Philippe Muray évoque la disparition, avec la fin de l'époque historique, de la fonction paternelle, du patriarcat. Au profit du matriarcat gérant l'infantilisation complète d'Homo festivus. A le lire, pourtant, nous soupçonnons que ce patriarcat, à travers le pouvoir qui neutralise par la fête et l'exploitation de la bisexualité infantile indifférenciante une majorité d'humains qui sont de trop et qui pourraient infiniment déranger par leur violence, reste en embuscade, très fort. Pour réapparaître dans le rire d'Homo criticus, qui se moque tellement de tous ces bébés qui ne s'aperçoivent pas d'une entité bien plus forte qu'eux et qui leur a fait la fête, qui les a rendus impuissants à toute critique et à désirer autre chose que ce qu'on leur donne dans le biberon pré-rempli du principe de plaisir.
Tout se passe dans ce roman actuel qui s'esquisse dans l'essai de Philippe Muray comme s'il y avait, en réalité, une instance paternelle qui a trouvé la solution très contradictoire, très paradoxale, pour réintroduire une réalité très dérangeante, très imprévue, dans la vie de cette foule de gros bébés qui croyait n'avoir plus aucun antagonisme à craindre, plus aucune altérité pour se comparer à leur infantilisme, pour les décoller de leur matrice.
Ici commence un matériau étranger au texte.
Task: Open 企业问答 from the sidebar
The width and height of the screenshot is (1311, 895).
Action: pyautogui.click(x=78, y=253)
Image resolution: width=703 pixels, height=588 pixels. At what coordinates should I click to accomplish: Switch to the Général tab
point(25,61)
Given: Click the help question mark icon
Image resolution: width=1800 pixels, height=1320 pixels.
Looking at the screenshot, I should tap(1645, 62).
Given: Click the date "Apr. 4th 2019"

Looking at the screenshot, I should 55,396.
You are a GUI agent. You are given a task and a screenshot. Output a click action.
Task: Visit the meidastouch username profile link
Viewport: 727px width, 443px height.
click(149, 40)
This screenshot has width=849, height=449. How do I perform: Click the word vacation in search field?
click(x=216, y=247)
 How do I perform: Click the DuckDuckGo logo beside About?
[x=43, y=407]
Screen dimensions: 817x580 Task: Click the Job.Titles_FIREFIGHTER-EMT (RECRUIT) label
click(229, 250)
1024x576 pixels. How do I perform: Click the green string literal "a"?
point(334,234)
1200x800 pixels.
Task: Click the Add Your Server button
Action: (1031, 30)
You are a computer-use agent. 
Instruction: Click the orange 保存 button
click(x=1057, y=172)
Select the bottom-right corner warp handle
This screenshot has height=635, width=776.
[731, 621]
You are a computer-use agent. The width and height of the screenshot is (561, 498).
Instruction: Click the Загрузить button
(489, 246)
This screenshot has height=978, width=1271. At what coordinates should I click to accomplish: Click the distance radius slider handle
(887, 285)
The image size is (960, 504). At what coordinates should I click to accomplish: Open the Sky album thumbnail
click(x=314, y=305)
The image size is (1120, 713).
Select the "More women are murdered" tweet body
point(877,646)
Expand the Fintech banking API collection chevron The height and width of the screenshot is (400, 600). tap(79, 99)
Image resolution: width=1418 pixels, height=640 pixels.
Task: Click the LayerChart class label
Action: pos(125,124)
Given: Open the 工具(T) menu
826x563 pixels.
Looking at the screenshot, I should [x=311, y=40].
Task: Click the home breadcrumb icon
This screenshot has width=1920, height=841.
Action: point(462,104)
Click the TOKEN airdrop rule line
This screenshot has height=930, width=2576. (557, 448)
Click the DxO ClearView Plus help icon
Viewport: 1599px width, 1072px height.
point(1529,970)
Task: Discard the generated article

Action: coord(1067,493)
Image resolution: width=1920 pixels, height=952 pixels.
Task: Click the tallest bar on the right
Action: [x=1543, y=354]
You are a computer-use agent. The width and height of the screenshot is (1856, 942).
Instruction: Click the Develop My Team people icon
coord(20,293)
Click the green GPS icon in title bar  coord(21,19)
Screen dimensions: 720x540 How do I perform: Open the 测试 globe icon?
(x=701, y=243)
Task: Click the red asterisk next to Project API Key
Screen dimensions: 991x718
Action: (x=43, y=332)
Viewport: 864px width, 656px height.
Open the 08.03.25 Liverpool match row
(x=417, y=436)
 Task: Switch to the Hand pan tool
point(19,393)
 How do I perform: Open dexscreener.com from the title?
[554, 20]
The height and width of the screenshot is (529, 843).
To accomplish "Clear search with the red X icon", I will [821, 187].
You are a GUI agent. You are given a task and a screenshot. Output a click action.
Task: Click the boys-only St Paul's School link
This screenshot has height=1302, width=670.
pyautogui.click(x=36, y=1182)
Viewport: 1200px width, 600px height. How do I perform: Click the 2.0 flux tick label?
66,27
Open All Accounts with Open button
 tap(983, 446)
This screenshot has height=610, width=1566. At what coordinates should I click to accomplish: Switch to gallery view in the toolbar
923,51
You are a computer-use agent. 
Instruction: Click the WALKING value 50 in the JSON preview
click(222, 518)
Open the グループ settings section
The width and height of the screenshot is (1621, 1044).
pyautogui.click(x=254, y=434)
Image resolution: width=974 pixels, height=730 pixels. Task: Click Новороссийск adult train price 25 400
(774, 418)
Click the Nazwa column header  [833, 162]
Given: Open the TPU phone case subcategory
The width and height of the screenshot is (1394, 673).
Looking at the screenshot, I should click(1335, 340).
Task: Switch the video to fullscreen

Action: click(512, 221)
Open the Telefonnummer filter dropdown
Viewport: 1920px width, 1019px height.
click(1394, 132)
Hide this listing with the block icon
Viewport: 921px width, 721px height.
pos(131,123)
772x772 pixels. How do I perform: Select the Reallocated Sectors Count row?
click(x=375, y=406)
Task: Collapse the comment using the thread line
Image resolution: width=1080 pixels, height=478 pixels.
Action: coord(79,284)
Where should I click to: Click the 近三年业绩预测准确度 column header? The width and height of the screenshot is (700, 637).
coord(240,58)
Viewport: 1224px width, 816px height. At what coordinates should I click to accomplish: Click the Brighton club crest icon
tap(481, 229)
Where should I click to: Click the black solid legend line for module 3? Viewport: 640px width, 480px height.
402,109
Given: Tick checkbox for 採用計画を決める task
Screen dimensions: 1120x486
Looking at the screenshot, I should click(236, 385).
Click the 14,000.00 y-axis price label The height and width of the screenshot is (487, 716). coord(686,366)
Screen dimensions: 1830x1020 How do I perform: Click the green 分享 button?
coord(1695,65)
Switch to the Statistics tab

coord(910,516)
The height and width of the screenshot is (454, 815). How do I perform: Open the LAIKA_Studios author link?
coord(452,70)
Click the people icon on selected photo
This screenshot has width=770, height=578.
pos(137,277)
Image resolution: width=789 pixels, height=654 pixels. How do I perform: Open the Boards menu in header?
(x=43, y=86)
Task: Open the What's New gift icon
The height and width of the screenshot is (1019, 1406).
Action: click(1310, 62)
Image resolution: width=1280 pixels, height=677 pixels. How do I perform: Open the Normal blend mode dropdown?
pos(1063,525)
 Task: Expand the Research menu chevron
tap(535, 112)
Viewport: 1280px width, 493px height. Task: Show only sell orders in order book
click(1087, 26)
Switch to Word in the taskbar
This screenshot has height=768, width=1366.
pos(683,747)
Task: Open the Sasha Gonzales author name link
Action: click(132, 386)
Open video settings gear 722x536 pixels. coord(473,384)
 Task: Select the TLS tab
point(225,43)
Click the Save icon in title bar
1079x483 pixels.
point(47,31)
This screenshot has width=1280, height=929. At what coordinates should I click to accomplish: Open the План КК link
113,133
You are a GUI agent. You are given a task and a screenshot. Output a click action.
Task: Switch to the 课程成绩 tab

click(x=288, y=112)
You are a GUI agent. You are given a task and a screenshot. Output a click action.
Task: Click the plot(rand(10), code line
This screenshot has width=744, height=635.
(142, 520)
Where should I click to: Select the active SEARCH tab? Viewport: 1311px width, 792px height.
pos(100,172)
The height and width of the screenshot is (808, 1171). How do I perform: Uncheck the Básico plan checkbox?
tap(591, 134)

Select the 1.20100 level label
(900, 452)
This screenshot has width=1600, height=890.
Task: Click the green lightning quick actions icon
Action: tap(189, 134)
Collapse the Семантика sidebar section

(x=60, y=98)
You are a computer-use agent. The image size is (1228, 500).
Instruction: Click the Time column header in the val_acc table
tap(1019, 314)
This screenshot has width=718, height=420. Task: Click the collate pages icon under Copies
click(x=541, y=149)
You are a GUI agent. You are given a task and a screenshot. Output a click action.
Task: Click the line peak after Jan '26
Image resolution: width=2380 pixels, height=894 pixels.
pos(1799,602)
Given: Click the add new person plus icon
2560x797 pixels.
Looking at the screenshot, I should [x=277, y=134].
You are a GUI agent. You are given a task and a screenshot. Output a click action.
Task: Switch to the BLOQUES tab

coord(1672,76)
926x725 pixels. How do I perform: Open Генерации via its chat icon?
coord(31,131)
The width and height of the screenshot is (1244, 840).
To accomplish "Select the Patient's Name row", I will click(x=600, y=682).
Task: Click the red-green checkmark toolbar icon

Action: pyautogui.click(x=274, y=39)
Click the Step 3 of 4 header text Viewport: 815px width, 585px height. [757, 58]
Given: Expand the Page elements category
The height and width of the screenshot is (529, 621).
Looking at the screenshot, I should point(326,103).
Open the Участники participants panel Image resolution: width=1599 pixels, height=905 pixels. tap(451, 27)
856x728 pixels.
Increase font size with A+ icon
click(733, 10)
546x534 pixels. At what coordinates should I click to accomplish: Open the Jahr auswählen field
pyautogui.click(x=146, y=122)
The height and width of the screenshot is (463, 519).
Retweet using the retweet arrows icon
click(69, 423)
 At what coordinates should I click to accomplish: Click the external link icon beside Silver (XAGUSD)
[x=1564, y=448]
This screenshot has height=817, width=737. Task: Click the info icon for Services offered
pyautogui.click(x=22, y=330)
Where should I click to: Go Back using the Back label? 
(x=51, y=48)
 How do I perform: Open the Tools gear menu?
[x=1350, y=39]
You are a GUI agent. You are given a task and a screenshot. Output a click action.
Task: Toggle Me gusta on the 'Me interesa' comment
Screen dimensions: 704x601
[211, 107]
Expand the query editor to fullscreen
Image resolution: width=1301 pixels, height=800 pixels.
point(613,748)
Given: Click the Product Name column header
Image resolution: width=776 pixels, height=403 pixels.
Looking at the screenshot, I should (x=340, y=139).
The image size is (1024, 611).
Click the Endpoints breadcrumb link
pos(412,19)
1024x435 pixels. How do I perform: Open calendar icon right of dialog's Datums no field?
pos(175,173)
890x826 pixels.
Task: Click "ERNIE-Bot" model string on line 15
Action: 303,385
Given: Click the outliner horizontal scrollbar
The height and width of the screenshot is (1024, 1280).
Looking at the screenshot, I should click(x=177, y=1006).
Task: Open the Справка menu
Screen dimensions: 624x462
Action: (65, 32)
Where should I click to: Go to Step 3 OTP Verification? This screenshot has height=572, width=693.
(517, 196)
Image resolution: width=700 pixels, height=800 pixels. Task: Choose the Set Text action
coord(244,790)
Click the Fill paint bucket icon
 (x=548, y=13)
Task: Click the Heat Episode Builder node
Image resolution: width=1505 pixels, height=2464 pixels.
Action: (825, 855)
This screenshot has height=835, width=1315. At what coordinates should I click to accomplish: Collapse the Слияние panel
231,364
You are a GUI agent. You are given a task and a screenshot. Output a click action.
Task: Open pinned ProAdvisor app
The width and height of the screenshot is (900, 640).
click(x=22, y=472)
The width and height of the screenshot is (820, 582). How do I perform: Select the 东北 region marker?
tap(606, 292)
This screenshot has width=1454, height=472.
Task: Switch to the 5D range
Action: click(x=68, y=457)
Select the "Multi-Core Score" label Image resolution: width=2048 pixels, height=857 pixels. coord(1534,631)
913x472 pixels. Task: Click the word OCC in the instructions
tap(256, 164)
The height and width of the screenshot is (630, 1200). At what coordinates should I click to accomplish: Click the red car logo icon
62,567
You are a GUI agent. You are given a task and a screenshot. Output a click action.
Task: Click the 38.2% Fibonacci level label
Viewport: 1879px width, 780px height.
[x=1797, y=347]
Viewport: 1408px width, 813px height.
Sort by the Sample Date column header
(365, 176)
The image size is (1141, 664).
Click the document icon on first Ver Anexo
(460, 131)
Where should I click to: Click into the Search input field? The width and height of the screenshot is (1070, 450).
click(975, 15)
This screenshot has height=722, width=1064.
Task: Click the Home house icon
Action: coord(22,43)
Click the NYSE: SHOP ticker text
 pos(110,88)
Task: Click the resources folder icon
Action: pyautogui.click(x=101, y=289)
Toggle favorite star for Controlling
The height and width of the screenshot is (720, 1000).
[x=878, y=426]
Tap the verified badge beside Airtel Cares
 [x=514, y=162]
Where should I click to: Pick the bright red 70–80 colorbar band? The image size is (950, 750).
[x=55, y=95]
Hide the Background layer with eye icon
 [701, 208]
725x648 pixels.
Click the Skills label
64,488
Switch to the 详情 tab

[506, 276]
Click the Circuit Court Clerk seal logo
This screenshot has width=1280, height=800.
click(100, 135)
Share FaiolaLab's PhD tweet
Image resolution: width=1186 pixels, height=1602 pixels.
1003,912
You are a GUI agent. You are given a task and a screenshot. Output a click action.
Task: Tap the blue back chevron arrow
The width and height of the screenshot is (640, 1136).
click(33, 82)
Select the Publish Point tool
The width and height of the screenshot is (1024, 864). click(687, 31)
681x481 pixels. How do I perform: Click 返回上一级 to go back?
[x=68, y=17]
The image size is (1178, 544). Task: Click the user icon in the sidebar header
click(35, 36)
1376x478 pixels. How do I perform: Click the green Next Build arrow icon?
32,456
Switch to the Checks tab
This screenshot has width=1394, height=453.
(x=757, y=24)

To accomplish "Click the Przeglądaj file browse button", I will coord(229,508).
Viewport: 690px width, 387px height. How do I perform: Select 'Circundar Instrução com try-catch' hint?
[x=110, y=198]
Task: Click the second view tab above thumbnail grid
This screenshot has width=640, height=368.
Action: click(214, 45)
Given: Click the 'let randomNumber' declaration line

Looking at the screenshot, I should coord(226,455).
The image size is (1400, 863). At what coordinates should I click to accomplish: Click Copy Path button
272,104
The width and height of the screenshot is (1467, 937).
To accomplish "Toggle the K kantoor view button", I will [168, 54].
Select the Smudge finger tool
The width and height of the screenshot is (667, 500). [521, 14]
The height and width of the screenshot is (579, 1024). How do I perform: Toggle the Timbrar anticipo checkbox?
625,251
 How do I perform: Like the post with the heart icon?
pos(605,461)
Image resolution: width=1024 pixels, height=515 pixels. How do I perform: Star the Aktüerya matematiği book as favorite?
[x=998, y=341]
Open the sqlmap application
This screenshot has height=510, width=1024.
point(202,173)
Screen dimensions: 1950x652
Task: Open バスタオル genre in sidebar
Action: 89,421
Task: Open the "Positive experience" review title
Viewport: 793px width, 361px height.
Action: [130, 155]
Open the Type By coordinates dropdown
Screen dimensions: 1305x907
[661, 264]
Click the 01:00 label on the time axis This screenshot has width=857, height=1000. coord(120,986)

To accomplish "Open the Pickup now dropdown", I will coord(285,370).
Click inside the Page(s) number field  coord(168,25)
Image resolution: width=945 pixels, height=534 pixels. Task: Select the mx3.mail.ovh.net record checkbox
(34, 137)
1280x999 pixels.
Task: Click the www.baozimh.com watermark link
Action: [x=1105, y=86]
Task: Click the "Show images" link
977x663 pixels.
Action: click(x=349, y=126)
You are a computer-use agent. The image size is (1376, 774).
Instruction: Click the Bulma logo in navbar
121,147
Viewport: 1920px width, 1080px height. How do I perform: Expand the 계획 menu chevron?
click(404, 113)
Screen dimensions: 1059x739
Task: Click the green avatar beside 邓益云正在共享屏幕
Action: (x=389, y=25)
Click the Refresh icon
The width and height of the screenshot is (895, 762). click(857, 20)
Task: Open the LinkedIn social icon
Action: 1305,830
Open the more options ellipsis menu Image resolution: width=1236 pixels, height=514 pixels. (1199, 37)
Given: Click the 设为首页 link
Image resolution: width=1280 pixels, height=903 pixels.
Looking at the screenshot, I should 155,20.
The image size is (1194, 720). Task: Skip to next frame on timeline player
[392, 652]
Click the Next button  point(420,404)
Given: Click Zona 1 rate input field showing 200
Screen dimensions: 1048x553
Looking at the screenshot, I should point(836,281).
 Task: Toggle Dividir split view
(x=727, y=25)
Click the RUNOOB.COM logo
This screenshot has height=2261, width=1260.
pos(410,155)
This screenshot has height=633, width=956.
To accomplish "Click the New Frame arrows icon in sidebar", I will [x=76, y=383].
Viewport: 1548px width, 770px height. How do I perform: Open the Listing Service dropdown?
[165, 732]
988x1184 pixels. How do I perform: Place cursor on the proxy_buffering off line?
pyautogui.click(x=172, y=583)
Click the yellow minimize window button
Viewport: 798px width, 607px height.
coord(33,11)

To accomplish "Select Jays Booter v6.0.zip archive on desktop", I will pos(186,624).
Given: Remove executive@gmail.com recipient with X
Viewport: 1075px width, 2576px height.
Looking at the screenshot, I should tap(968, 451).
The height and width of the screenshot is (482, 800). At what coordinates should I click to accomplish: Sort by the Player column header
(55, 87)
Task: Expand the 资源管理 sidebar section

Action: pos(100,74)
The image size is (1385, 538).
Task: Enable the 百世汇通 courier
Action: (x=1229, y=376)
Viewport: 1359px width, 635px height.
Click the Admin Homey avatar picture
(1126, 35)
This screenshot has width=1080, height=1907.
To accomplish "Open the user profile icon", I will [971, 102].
Dans ce roman qui s'esquisse, une poignée de dominants (représentant l'instance paternelle) semble ne rien vouloir savoir des enfants qui se reproduisent sur la planète, qui les dérangent comme les pères sont dérangés par la turbulence et l'envahissement monstrueux des enfants. Alors, la meilleure façon de n'en rien vouloir savoir et aussi d'en avoir le contrôle ( forcément moral ) absolu, c'est de les reléguer, et de les laisser se reléguer tous seuls, dans le devenir-nursery de notre monde, avec la complicité des femmes. Que les femmes s'en occupent, qu'elles reviennent elles-aussi à la bisexualité infantile effaçant la différence des sexes pour se mettre en symbiose avec les restés en enfance et les retombés en enfance. C'est pour cela que Philippe Muray fait remarquer à juste titre que ce sont les femmes et les enfants qui font de plus en plus la fête et en redemandent, ces deux dernières années ( voir la participation active des femmes à la fête collective du Mondial ). Mais le matriarcat qui s'est mis en place après la fin de l'Histoire ( le patriarcat s'effaçant avec un devenir-femme des hommes-à-poussette par exemple) ne pourrait-il pas être aussi entendu comme l'arme infaillible du patriarcat embusqué, qui ne perd rien à attendre bien au contraire, pour faire apparaître le ridicule infantilisme hyperfliqué d'une majorité d'êtres humains? Comme la meilleure façon de réapparaître, avec un grand rire moqueur? Impuissance apparente contre l'envahissement colonisateur des enfants ( tout le monde redevenu enfant ) et puissance du rire moqueur prenant en flagrant délit l'infantislisme généralisé. Oxymore de l'impuissance puissante.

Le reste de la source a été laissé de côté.